La Academia, si lo piensas en frío, es uno de esos interiores en los que nunca estás seguro. Cuando nombraron a Azorín académico, se tomó innecesariamente en serio su trabajo, y propuso tres nuevas palabras para el Diccionario: «agavillar»: montón de gavillas; «robadizo»: camino malo, y «morredero»: puerto o portellín. Sus compañeros no aceptaron ninguna. Azorín tomó buena nota y dejó de ir a las sesiones aduciendo que le coincidían con la hora de la cena. Juan Ramón Jiménez se ahorró esa clase de frustraciones. Le ofrecieron ingresar en la RAE durante la monarquía, la república y la dictadura. Rehusó las tres veces. En la última, José María Pemán se trasladó a América para persuadirlo. El poeta hizo memoria de los académicos y reparó en Gregorio Marañón, que tenía sillón en toda clase de academias. «¿Y un médico como el Gregorio Marañón -preguntó Juan Ramón- qué hace? ¿Está para mirarles la lengua a los académicos cuando se ponen malitos?». En el fondo, es lo mismo una discoteca que una academia. Con el tiempo, si el portero te dejaba pasar, descubrías que la derrota total se producía al salir, cuando el sol te descubría que eran las nueve de la mañana y a las doce tenías examen de Lógica.

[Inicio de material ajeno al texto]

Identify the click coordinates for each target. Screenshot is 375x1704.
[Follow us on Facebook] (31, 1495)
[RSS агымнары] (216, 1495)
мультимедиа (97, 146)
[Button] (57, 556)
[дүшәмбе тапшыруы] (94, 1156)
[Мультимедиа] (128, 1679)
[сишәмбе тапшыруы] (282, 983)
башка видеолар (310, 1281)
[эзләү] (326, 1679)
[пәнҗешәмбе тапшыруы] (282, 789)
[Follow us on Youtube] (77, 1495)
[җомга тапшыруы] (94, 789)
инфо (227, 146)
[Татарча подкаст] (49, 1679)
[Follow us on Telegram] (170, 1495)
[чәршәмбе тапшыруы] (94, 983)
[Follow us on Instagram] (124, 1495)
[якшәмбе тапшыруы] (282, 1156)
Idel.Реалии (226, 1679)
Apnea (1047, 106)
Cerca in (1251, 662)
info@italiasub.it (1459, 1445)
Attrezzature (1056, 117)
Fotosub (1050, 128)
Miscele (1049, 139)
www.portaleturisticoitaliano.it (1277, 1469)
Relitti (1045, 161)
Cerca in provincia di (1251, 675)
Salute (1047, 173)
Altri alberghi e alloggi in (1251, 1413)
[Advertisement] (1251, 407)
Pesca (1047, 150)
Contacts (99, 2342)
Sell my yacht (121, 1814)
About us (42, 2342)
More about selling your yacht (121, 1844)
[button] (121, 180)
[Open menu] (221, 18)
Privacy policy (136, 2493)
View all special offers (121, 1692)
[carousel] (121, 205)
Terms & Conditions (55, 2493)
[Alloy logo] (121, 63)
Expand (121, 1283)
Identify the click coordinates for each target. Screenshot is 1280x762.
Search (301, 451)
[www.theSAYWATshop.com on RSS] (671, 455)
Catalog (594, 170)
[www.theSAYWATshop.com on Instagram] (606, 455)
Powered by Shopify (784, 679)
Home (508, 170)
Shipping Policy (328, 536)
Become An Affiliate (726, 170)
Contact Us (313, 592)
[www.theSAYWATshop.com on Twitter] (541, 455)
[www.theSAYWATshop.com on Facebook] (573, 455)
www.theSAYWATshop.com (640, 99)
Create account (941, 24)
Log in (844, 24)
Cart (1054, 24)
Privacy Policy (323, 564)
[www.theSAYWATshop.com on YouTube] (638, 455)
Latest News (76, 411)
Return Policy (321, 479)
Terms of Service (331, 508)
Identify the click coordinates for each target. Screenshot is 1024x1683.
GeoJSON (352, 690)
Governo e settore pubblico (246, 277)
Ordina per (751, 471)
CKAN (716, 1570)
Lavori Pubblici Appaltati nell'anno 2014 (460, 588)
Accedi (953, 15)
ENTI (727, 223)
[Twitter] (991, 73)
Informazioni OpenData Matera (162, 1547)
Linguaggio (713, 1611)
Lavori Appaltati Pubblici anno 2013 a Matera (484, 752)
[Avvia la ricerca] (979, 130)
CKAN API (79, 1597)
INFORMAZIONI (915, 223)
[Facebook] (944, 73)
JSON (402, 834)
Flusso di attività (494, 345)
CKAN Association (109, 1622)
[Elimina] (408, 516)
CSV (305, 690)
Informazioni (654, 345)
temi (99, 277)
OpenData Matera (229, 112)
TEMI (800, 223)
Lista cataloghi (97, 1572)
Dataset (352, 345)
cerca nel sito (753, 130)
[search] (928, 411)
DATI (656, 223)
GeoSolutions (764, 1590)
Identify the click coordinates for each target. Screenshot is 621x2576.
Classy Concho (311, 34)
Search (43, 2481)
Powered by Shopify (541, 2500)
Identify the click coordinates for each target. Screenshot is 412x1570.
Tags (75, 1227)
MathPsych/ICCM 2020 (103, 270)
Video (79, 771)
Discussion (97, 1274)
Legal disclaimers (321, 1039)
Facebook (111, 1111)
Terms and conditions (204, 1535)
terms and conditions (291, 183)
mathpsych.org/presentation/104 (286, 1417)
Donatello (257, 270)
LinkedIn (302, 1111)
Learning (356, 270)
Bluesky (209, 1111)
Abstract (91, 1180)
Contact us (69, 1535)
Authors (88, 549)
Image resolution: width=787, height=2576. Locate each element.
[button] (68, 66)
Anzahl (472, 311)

Hay que reflexionar antes de pedir a un portero que se aparte de tu camino. Primero procede estar seguro de lo que encontrarás al otro lado. Cuando me llegue la muerte no me gustaría llevarme una sorpresa y descubrir, al cruzar el umbral, que estoy en el cielo. Solo después te propones apartar al portero. Y no de cualquier modo. Conviene exhibir cierta clase. Me vale con la mitad que mostró Laxeiro el día que le impidieron el paso a la fiesta que se organizó con motivo de la visita de Raúl Alfonsín a Lalín en 1984. Años antes, el alcalde había declarado al pintor hijo predilecto. Lamentablemente, nadie lo invitó a la fiesta privada que se organizó para agasajar al presidente argentino, que había venido a la localidad para reencontrarse con sus antepasados. Se necesitaba acreditación, y cuando Laxeiro intentó acceder, le impidieron el paso. En ese momento, desde la puerta, pudo ver al alcalde, Xosé Cuiña, al que le gritó: «¡Pepe! ¡¿Qué pasa, soy hijo predilecto o soy hijo de puta!?». Y lo dejaron pasar.